Here we're also change the sort enum from NOTMUCH_SORT_DATE and
NOTMUCH_SORT_DATE_REVERSE to NOTMUCH_SORT_OLDEST_FIRST and
NOTMUCH_SORT_NEWEST_FIRST. Similarly we replace the --reverse option
to "notmuch search" with two options: --sort=oldest-first and
--sort=newest-first.
Finally, these changes are all tracked in the emacs interface, (which
has no change in its behavior).
The message file header parsing code parses only enough of the file to
find the desired header fields, then it leaves the file open until the
next header parsing call or when the message is no longer in use. If a
large number of messages end up being active, this will quickly run
out of file descriptors.
Here, we add support to explicitly close the message file within a
message, (_notmuch_message_close) and call that from thread
construction code.
Signed-off-by: Keith Packard <keithp@keithp.com>
Edited-by: Carl Worth <cworth@cworth.org>:
Many portions of Keith's original patch have since been solved other
ways, (such as the code that changed the handling of the In-Reply-To
header). So the final version is clean enough that I think even Keith
would be happy to have his name on it.
This reduces our reliance on open message_file objects, (so is a step
toward fixing the "too many open files" bug), but more importantly, it
means we don't load a self-referencing in-reply-to header, (since we
weed those out before adding any replyto terms to the database).
We now properly analyze the in-reply-to headers to create a proper
tree representing the actual thread and present the messages in this
correct thread order. Also, there's a new "depth:" value added to the
"message{" header so that clients can format the thread as desired,
(such as by indenting replies).
We were properly sorting the threads based only on matched messages,
but we were displaying the date based on the total messages in the
thread, which led to inconsistent and very confusing results.
Note that the difference between thread results in date order and
thread results in reverse-date order is not simply a matter of
reversing the final results. When sorting in date order, the threads
are sorted by the oldest message in the thread. When sorting in
reverse-date order, the threads are sorted by the newest message in
the thread.
This difference means that we might want an explicit option in the
interface to reverse the order, (even though the default will be to
display the inbox in date order and global searches in reverse-date
order).
Note that we don't print the number of *unread* messages, but instead
the number of messages that matched the search terms. This is in
keeping with our philosophy that the inbox is nothing more than a
search view. If we search for messages with an inbox tag, then that's
what we'll get a count of. (And if somebody does want to see unread
counts, then they can search for the "unread" tag.)
Getting the number of matched messages is really nice when doing
historical searches.

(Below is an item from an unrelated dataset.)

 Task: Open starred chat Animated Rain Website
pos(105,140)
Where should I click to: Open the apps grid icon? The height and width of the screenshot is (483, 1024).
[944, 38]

For example in a search like:
notmuch search tag:sent
(where the "sent" tag has been applied to all messages originating
from the user's email address)---here it's really nice to be able to
see a thread where the user just mentioned one point [1/13] vs. really
getting involved in the discussion [10/29].
We add a hash to the thread object so that we can detect author names
that have already been added to the list, and avoid adding them
redundantly. This avoids the giant chain of "bugzilla-daemon,
bugzilla-daemon, bugzilla-daemon, bugzilla-daemon, ..." author lists
that we would get otherwise, for example.
We've now expanded the notmuch_thread_create function to fire off a
secondary database query to find all the messages that belong to this
particular thread. This allows us to now have the complete authors'
list for the thread, and will also make it trivial to print accurate
message counts for threads in the future.
It's important to have the names present for determining whether a
thread is worth reading or not. We may want to think about
abbreviating the list somehow if it is excessively long (or redundant
as in bugzilla-daemon, bugzilla-daemon, bugzilla-daemon, etc.).